WORKING DATA →

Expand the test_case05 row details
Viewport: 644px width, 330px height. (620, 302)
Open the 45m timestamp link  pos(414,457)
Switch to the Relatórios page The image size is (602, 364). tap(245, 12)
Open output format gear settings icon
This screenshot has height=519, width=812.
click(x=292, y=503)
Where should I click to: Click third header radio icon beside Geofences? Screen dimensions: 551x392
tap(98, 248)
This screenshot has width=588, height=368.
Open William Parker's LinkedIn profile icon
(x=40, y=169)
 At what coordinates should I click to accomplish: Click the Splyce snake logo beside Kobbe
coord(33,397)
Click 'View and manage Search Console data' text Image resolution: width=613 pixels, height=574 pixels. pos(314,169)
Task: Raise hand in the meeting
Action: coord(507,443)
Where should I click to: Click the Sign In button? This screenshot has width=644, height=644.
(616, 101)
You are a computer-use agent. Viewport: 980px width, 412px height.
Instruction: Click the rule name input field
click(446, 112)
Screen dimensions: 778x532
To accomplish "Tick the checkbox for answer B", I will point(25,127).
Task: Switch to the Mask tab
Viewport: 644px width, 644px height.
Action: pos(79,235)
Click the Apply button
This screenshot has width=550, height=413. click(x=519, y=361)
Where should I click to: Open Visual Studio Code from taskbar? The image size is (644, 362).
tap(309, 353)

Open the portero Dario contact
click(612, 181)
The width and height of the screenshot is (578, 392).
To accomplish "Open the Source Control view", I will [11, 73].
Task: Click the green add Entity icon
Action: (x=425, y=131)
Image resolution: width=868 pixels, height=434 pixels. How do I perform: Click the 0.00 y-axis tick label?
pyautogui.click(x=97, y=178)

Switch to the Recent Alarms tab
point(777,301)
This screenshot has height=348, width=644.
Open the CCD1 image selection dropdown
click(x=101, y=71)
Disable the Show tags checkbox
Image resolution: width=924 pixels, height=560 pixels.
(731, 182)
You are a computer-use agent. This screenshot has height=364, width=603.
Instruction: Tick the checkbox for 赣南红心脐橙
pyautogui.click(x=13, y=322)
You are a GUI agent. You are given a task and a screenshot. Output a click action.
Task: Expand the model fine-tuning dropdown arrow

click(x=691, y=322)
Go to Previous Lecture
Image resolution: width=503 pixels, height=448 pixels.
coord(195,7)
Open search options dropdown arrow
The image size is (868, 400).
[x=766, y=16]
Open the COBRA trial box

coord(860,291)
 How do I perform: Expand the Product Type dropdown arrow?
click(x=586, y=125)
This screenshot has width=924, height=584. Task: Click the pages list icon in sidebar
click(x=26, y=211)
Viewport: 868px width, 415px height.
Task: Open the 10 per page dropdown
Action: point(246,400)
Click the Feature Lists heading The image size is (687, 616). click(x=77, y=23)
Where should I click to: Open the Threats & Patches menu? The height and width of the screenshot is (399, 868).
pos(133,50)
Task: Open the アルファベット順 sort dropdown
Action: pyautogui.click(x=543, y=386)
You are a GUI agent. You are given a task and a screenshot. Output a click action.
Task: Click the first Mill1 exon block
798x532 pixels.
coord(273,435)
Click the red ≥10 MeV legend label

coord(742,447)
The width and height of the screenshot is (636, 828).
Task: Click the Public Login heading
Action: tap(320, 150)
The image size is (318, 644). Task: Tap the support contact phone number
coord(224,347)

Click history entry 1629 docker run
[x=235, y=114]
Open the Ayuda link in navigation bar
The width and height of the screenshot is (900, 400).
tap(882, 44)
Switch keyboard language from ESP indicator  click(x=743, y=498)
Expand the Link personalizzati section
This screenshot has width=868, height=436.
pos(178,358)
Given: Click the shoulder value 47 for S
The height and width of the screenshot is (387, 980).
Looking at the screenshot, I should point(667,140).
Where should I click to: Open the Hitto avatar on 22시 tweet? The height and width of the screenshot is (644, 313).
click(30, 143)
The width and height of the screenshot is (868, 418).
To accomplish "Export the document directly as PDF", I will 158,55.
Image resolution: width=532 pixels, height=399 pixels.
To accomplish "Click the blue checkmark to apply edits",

WORK TO BE COMPLETED → Rewrite the rows above as a numbered list, leaving out any blank lines.

OUTPUT →
1. Expand the test_case05 row details
2. Viewport: 644px width, 330px height. (620, 302)
3. Open the 45m timestamp link  pos(414,457)
4. Switch to the Relatórios page The image size is (602, 364). tap(245, 12)
5. Open output format gear settings icon
6. This screenshot has height=519, width=812.
7. click(x=292, y=503)
8. Where should I click to: Click third header radio icon beside Geofences? Screen dimensions: 551x392
9. tap(98, 248)
10. This screenshot has width=588, height=368.
11. Open William Parker's LinkedIn profile icon
12. (x=40, y=169)
13.  At what coordinates should I click to accomplish: Click the Splyce snake logo beside Kobbe
14. coord(33,397)
15. Click 'View and manage Search Console data' text Image resolution: width=613 pixels, height=574 pixels. pos(314,169)
16. Task: Raise hand in the meeting
17. Action: coord(507,443)
18. Where should I click to: Click the Sign In button? This screenshot has width=644, height=644.
19. (616, 101)
20. You are a computer-use agent. Viewport: 980px width, 412px height.
21. Instruction: Click the rule name input field
22. click(446, 112)
23. Screen dimensions: 778x532
24. To accomplish "Tick the checkbox for answer B", I will point(25,127).
25. Task: Switch to the Mask tab
26. Viewport: 644px width, 644px height.
27. Action: pos(79,235)
28. Click the Apply button
29. This screenshot has width=550, height=413. click(x=519, y=361)
30. Where should I click to: Open Visual Studio Code from taskbar? The image size is (644, 362).
31. tap(309, 353)
32. Open the portero Dario contact
33. click(612, 181)
34. The width and height of the screenshot is (578, 392).
35. To accomplish "Open the Source Control view", I will [11, 73].
36. Task: Click the green add Entity icon
37. Action: (x=425, y=131)
38. Image resolution: width=868 pixels, height=434 pixels. How do I perform: Click the 0.00 y-axis tick label?
39. pyautogui.click(x=97, y=178)
40. Switch to the Recent Alarms tab
41. point(777,301)
42. This screenshot has height=348, width=644.
43. Open the CCD1 image selection dropdown
44. click(x=101, y=71)
45. Disable the Show tags checkbox
46. Image resolution: width=924 pixels, height=560 pixels.
47. (731, 182)
48. You are a computer-use agent. This screenshot has height=364, width=603.
49. Instruction: Tick the checkbox for 赣南红心脐橙
50. pyautogui.click(x=13, y=322)
51. You are a GUI agent. You are given a task and a screenshot. Output a click action.
52. Task: Expand the model fine-tuning dropdown arrow
53. click(x=691, y=322)
54. Go to Previous Lecture
55. Image resolution: width=503 pixels, height=448 pixels.
56. coord(195,7)
57. Open search options dropdown arrow
58. The image size is (868, 400).
59. [x=766, y=16]
60. Open the COBRA trial box
61. coord(860,291)
62.  How do I perform: Expand the Product Type dropdown arrow?
63. click(x=586, y=125)
64. This screenshot has width=924, height=584. Task: Click the pages list icon in sidebar
65. click(x=26, y=211)
66. Viewport: 868px width, 415px height.
67. Task: Open the 10 per page dropdown
68. Action: point(246,400)
69. Click the Feature Lists heading The image size is (687, 616). click(x=77, y=23)
70. Where should I click to: Open the Threats & Patches menu? The height and width of the screenshot is (399, 868).
71. pos(133,50)
72. Task: Open the アルファベット順 sort dropdown
73. Action: pyautogui.click(x=543, y=386)
74. You are a GUI agent. You are given a task and a screenshot. Output a click action.
75. Task: Click the first Mill1 exon block
76. 798x532 pixels.
77. coord(273,435)
78. Click the red ≥10 MeV legend label
79. coord(742,447)
80. The width and height of the screenshot is (636, 828).
81. Task: Click the Public Login heading
82. Action: tap(320, 150)
83. The image size is (318, 644). Task: Tap the support contact phone number
84. coord(224,347)
85. Click history entry 1629 docker run
86. [x=235, y=114]
87. Open the Ayuda link in navigation bar
88. The width and height of the screenshot is (900, 400).
89. tap(882, 44)
90. Switch keyboard language from ESP indicator  click(x=743, y=498)
91. Expand the Link personalizzati section
92. This screenshot has width=868, height=436.
93. pos(178,358)
94. Given: Click the shoulder value 47 for S
95. The height and width of the screenshot is (387, 980).
96. Looking at the screenshot, I should point(667,140).
97. Where should I click to: Open the Hitto avatar on 22시 tweet? The height and width of the screenshot is (644, 313).
98. click(30, 143)
99. The width and height of the screenshot is (868, 418).
100. To accomplish "Export the document directly as PDF", I will 158,55.
101. Image resolution: width=532 pixels, height=399 pixels.
102. To accomplish "Click the blue checkmark to apply edits",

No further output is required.